EFEITOS MOMENTÂNEOS

À contra gosto, mas atendendo aos pedidos que a esposa sempre fazia para que cuidasse com mais esmero daquele jardim, comprei uma cortadeira de grama moderna. Dessas que já traz consigo um saco que recolhe a grama no mesmo momento que é cortada. Uma espécie de sugador.

Depois do primeiro corte:
- Parabéns, trabalho exemplar, disse ela achegando-se e oferecendo-me um copo de cerveja gelado. Naquele calor e sol que rachava, uma bebida naquele estado era como o néctar dos deuses! Sentei-me sobre a grama ao seu lado e bebericando ali fiquei observando e me atribuindo elogios mentais. Que aparelho fantástico inventaram!

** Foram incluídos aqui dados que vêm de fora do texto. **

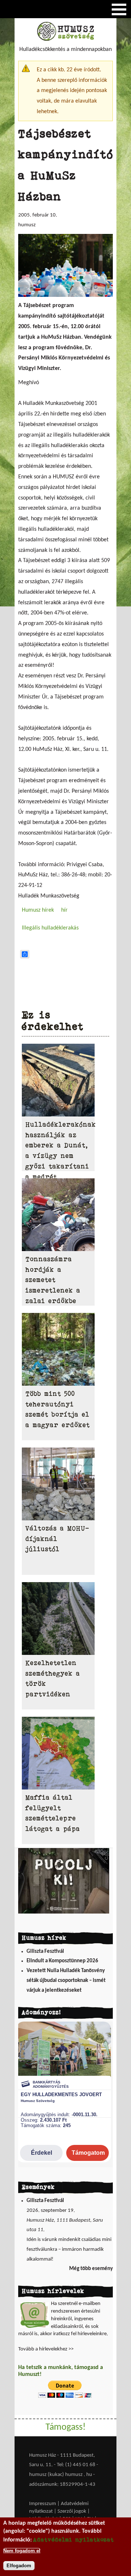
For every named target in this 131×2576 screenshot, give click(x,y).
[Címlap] (65, 39)
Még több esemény (91, 2269)
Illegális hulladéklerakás (50, 928)
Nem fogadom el (21, 2550)
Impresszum (42, 2504)
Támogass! (65, 2427)
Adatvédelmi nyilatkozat (73, 2539)
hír (64, 910)
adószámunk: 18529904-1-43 (62, 2484)
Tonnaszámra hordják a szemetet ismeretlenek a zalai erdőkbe (52, 1280)
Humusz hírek (38, 910)
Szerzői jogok (71, 2511)
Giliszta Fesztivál (45, 1951)
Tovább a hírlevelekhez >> (46, 2349)
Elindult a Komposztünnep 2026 (62, 1961)
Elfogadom (19, 2565)
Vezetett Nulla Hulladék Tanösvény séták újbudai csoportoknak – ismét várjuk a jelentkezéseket (66, 1980)
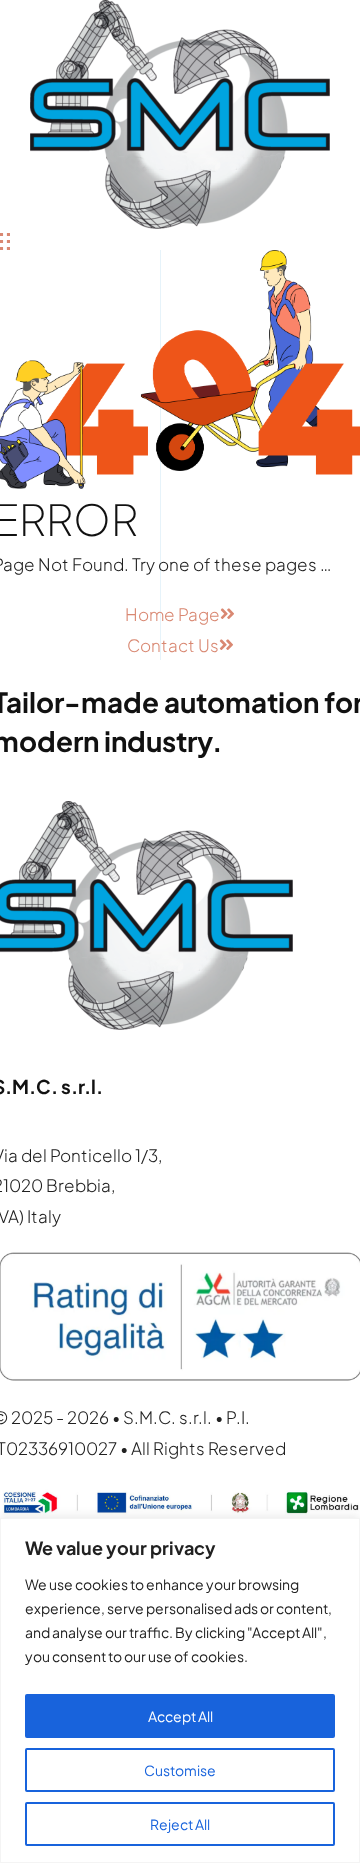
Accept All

Ela então me olhava e também querendo tecer seus elogios, indagava de mim se não estava com a razão quando insistira naquela compra.  imediatamente concordei dando-lhe os parabéns pela brilhante ideia e constante insistência.
Passei longos dias e mesmo à noite acendia a luz para observar a maravilha que havia ficado o jardim da nossa casa. Que aparelho fantástico inventaram!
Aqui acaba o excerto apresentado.